Most of the world's poor are smallholder farmers in developing countries. Living in remote areas with a lack of access to markets, training and agricultural services, their crop yields are often not enough to feed their own families, with malnutrition, hunger and high infant mortality a common occurrence for many. But this non-profit enterprise has been changing the face of small farming in Africa, equipping farmers with the tools they need to combat poverty and become self-sustaining.
Due to smallholder farmers' lack of access to finance, small farms are estimated to produce well below their crop yields potential, which has implications on combating hunger. Farm yields in Sub-Saharan Africa alone are found to be 70-90 percent below their potential.
Funded in 2006 in Kenya, One Acre Fund is a non-profit with a field team of 75 staff, most of whom are regular farmers themselves. The organisation provides smallholder farmers with a range of agricultural services on credit, including staple crops' seeds and fertilisers, training on agricultural techniques, distribution of farm inputs and market facilitation to help farmers maximise harvests' profits.
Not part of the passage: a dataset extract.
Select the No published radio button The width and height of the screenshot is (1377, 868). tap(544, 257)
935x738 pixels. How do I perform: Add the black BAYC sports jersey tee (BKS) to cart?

The initiative helps farmers learn about crop diversification, micro-dose fertiliser, composting, and gives them access to a variety of seeds, solar lights, as well as droughts and funeral insurance. With climate change mitigation and sustainability key concerns, the initiative also supports tree planting, and through helping farmers to manage existing farmland, it reduces the need for them to clear the surrounding Savannah in search of better soils.
According to its website, thanks to greater crop yields, farmers on the One Acre Fund program typically increase their incomes by at least 50 percent per year, and achieve a 100 percent return on investment. More cash in their pockets means that their family can afford to eat, and their children go to school. With more disposable income available for further investments and enhancements - you can read some success stories here - farmers not only make further progress towards greater economic stability and self-sufficiency, but also provide surpluses to feed neighbouring communities.
And with 99 percent of farmers on the program repaying their loans on time and in full, the scheme is certainly delivering on its aims.
In 2015, One Acre Fund served around 300,000 families per year between Kenya, Rwanda, Burundi and Tanzania; it plans, and is on course, to reach over one million small farmers, impacting some five million people, by 2020. Big plans indeed for smallholder farmers.